The interaction between a peregrine falcon and a dove is visibly non-reciprocal. What happens to the well established framework of phase transitions in non-reciprocal systems far from equilibrium? In this talk, I will answer this question by looking at three archetypal classes of self-organization out of equilibrium: synchronization, flocking and pattern formation. Simple demonstrations with robots will be presented along with naturally occurring phenomena from various domains of science that share a common feature: reciprocity has no reason to exist. In all these cases, the emergence of unique time-dependent many-body phases can be captured by combining insights from non-Hermitian quantum mechanics and bifurcation theory. This approach is a step towards a general theory of critical phenomena in systems whose dynamics is not governed by an optimization principle.

This talk discusses two examples of unconventional hydrodynamic limits in the long-time dynamics of interacting quantum spin systems. Integrable systems are known to support an unusual kind of hydrodynamics governed by an infinite set of conservation laws. One of the most surprising consequences is the emergence of Kardar-Parisi-Zhang hydrodynamics in the quantum Heisenberg chain at high temperature, and we discuss the conditions for this phenomenon and its experimental observation using neutron scattering. We then turn to higher-dimensional spin systems, where fewer exact results are known, particularly for dynamical properties. The possibility of spin liquids on the triangular and honeycomb lattices are discussed using a combination of analytical and computational methods to model their dynamical signatures.

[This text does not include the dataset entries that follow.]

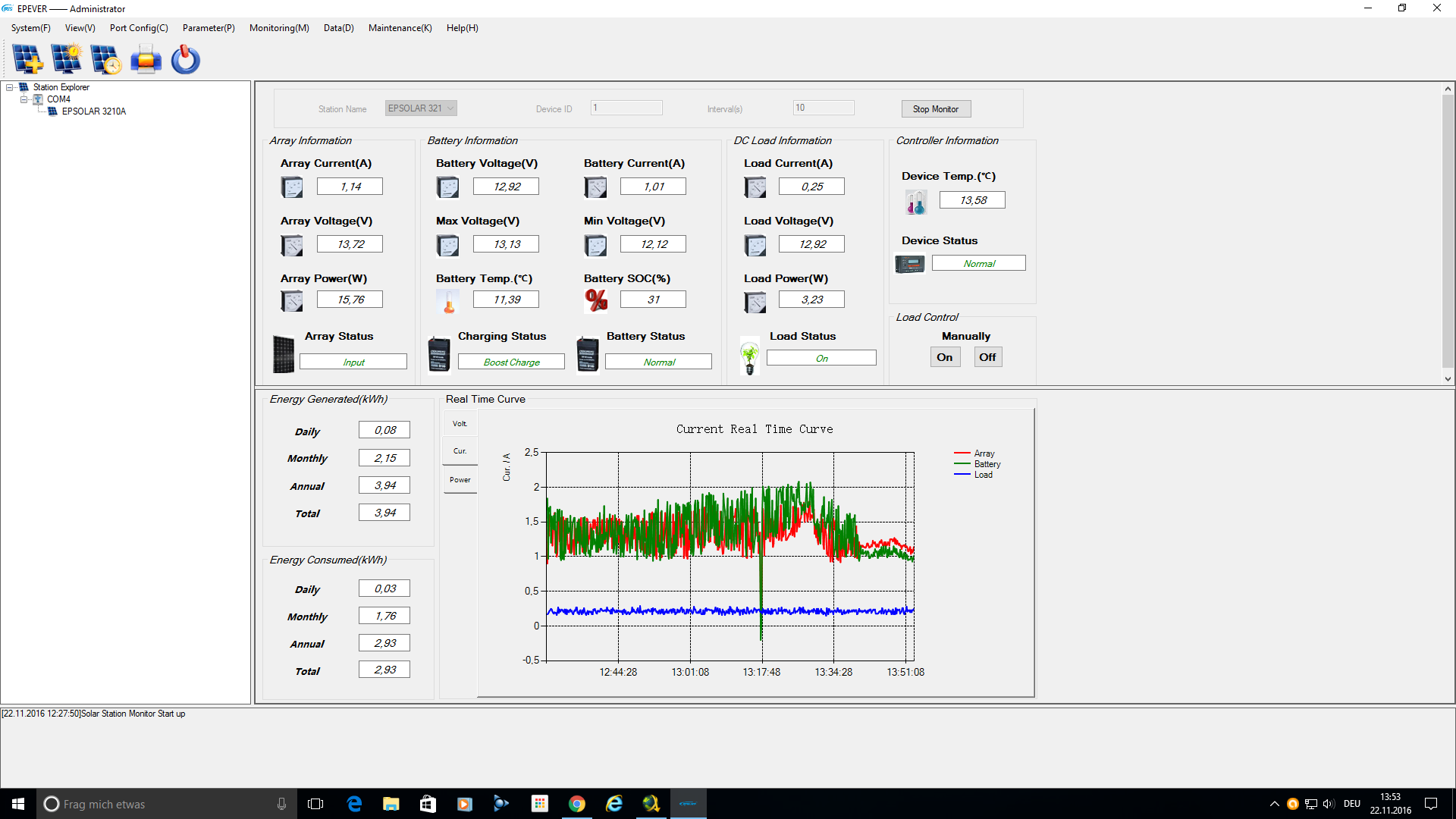This screenshot has height=819, width=1456.
Task: Open the Monitoring(M) menu
Action: (279, 28)
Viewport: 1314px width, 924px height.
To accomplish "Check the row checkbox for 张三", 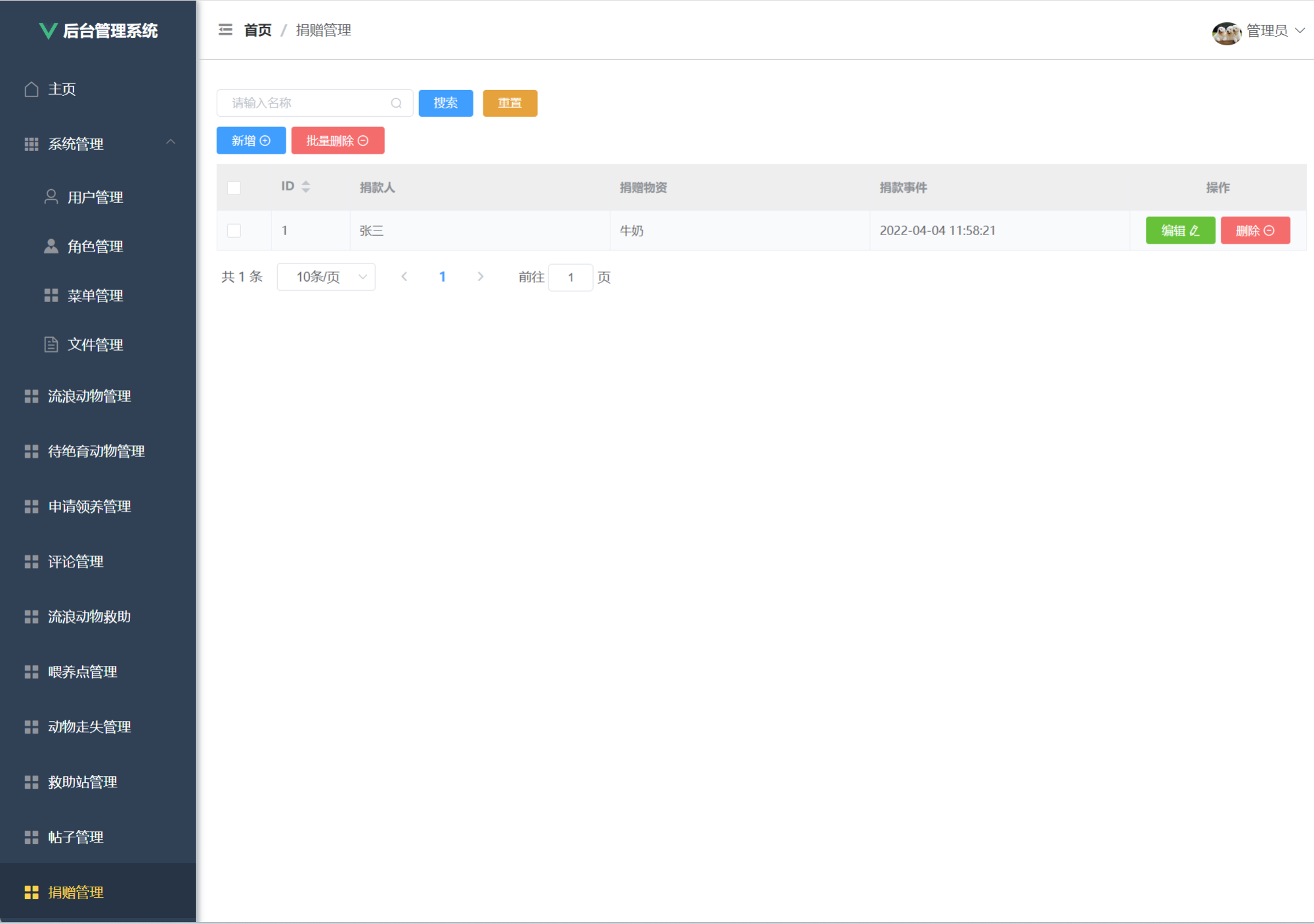I will pyautogui.click(x=234, y=231).
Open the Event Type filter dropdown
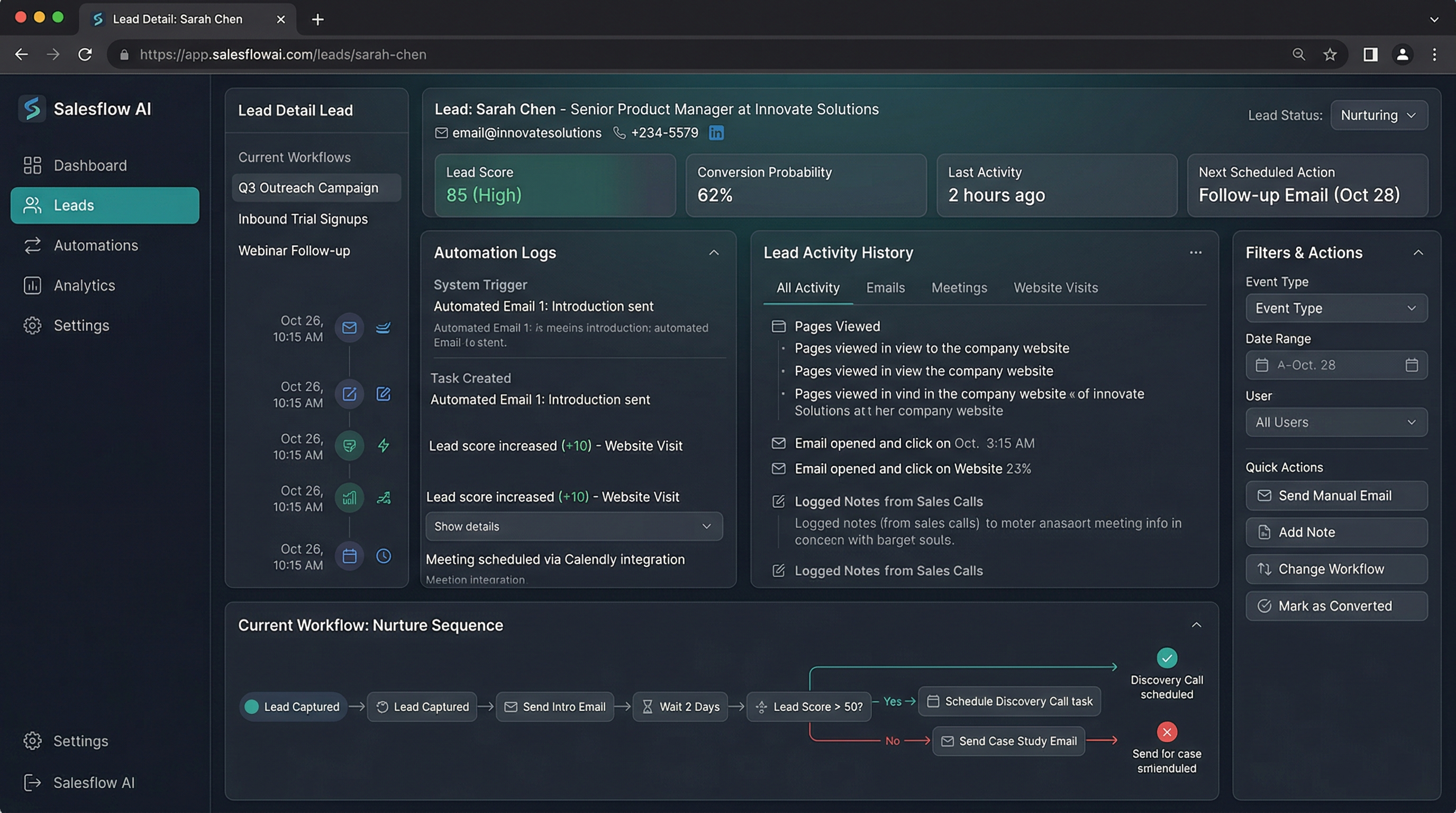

Rotating photon gas exhibits a chirality separation along the angular velocity, which is manifested through a generation of helicity and zilch currents. In my talk, I will show how to derive the corresponding Wigner function and construct elements of the covariant chiral kinetic theory for photons from first principles. I will further consider the zilch and helicity currents and show that both manifestations of the chirality transport originate in the Berry phase of photons, similarly to other chiral effects. I will also briefly comment on the possible relation between vortical responses in rotating systems of massless particles and the anomalies of underlying quantum field theory.

Spin has become an important observable in relativistic heavy ion collisions over the past few years. Hydrodynamic predictions of the spin polarization of particles emitted in these collisions turned out to be successful in reproducing the size and the momentum dependence. The inclusion of a purely quantum mechanical object such a spin in relativistic hydrodynamics involves a reconsideration of its foundations within a quantum statistical mechanical framework. I will report about the main results and the most recent advances, emphasizing the importance of quantum corrections to local thermodynamic equilibrium.

We study the effect of a small fermion mass in the formulation of the chiral kinetic theory. Using effective field theory methods, we study how besides the left-handed and right handed distribution functions components needed in the massless case, distribution functions describing quantum coherent mixtures of left and right handed fermions are also required, which also enter in the chiral anomaly equation. We study how these two different set of functions are related by Lorentz symmetry transformations.

There is an ongoing effort the relativistic heavy ion collider (RHIC) to search for signals of a possible critical end point in the QCD phase diagram. Results from the second phase of the RHIC beam energy scan are expected to be released in the near future. This experimental effort motivates a theory program aimed at understanding the dynamics of critical fluctuations in the vicinity of a critical end point. I will present some results on stochastic effective actions, and the results from numerical simulations of the relaxation rate of higher order cumulants.